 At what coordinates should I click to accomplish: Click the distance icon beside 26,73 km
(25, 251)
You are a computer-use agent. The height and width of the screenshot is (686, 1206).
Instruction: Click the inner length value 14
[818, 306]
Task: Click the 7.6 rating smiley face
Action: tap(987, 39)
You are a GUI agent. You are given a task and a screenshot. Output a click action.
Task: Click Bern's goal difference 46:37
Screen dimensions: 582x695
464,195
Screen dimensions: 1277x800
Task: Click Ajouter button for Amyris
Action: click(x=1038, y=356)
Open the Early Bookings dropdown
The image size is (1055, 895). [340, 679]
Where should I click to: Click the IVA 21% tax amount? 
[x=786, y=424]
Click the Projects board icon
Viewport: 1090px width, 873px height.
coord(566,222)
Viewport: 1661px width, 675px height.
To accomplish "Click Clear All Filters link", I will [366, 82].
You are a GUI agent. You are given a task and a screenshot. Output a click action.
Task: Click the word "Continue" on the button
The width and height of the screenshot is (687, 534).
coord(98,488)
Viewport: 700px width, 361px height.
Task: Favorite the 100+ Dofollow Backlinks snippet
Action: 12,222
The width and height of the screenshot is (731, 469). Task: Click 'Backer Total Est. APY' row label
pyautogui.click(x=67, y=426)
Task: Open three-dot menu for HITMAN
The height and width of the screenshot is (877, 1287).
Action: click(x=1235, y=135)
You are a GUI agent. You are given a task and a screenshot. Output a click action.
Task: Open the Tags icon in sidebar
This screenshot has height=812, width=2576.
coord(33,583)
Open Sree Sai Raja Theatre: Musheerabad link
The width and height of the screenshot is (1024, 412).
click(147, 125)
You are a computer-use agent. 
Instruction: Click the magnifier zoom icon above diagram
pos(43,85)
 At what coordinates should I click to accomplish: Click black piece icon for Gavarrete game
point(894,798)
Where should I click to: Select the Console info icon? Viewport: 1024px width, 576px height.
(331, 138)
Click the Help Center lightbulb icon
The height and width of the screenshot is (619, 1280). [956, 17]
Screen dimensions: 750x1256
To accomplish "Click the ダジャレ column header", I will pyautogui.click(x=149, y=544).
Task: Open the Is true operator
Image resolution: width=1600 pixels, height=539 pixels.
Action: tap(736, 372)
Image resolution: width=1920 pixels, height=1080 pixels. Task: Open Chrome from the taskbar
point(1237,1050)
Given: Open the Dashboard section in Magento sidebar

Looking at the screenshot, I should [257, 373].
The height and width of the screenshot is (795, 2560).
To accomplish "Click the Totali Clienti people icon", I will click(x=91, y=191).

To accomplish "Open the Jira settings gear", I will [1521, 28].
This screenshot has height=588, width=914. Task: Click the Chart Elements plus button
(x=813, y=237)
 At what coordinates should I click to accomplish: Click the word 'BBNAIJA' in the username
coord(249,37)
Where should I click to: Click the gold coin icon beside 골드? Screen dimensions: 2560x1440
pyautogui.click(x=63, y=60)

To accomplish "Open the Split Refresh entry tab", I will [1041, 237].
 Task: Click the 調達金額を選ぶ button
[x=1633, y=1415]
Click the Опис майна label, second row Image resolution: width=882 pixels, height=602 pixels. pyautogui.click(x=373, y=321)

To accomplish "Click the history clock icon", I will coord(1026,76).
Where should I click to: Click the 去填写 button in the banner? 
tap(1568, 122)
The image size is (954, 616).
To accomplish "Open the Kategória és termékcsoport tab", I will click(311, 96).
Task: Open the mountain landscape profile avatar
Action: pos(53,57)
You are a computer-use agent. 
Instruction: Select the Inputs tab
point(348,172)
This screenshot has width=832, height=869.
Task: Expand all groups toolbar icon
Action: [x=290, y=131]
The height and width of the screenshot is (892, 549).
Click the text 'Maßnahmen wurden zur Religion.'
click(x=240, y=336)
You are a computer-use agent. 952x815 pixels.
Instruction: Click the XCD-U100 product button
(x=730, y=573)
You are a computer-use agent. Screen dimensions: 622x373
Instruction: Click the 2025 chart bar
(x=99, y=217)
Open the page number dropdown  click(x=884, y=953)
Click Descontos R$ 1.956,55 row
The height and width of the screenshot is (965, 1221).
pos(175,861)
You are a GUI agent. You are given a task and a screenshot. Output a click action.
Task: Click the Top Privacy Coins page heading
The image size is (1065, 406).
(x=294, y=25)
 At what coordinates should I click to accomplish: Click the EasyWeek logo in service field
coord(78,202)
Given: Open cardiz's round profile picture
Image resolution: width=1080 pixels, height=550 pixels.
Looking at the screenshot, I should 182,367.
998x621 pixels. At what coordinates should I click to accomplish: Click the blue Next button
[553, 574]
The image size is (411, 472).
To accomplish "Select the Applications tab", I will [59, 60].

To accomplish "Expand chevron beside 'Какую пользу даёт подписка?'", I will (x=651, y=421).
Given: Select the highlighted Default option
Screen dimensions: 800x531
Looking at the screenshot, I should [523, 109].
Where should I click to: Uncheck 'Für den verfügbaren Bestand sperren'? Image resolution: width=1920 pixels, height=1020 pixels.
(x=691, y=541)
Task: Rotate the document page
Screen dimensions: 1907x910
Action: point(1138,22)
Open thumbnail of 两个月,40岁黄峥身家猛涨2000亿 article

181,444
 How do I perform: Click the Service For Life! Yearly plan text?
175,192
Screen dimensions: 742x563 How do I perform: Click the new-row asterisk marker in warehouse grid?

----------

* Task brief:
All lines of the records above that contain the word "computer" are to be copied out.

* Response area:
You are a computer-use agent. The height and width of the screenshot is (686, 1206).
You are a computer-use agent. 
You are a computer-use agent. 
You are a computer-use agent. 952x815 pixels.
You are a computer-use agent. Screen dimensions: 622x373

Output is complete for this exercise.